Wife guilty in husband’s drug death

A Spokane woman was convicted Thursday of delivering the drugs that killed her husband in February 2004.

A Superior Court jury of six women and six men convicted Christine D. Weber, 28, of controlled-substance homicide after half a day of deliberation.

Weber delivered the heroin that killed James T. Weber, possibly in combination with other drugs. She said she was visiting her husband, from whom she had recently separated, when he ran out of drugs and gave her money to buy more heroin and cocaine.

Testimony indicated James Weber administered heroin to himself as well as to his wife.

She said she expressed concern about his ability to tolerate the drug because he had recently been detoxified while undergoing hospital treatment. But her husband refused to listen to her, the defendant said.

Testimony indicated that the Webers and James Weber’s roommate, Michael Stancil, took heroin together on a Sunday evening and that Christine Weber left her husband’s apartment early the next morning and went to Seattle the day after that. On the same day Weber went to Seattle, her husband was found dead in his apartment at 624 E. Columbia.

Weber said she found out about the death when she returned a day later, on Wednesday morning.

Weber’s defense was that the drugs she supplied didn’t necessarily cause the death.
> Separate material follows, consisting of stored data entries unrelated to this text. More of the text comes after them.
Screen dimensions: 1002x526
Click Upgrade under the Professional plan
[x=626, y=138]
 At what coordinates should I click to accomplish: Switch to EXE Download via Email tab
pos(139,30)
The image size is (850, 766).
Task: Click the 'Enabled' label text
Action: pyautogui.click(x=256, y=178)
In addition to cocaine and morphine – which human metabolism creates from heroin – an autopsy found three prescription drugs in the victim’s body: a pain killer, a sleeping aid and possibly lethal levels of an antidepressant.

Deputy Prosecutor Mark Laiminger and Assistant Public Defender Mark Hannibal argued about whose medical expert had the best credentials to analyze the chemical stew, Spokane County Medical Examiner Dr. Sally Aitken or Lake Oswego, Ore., anesthesiologist Dr. Robert Julian.

Superior Court Judge Sam Cozza is to sentence Christine Weber next Friday. Her standard sentencing range remained in question Thursday because of what Laiminger believed was an error in a sentencing guideline chart.

The chart shows a range of 12 to 20 months, but Laiminger said he is confident the 2003 chart – amended in 2004 – was in error. The correct sentencing range is 41/4 to 52/3 years in prison, according to Laiminger.

Hannibal said Cozza will have to resolve the conflicting information.

“It may result in motions of all sorts,” Hannibal said.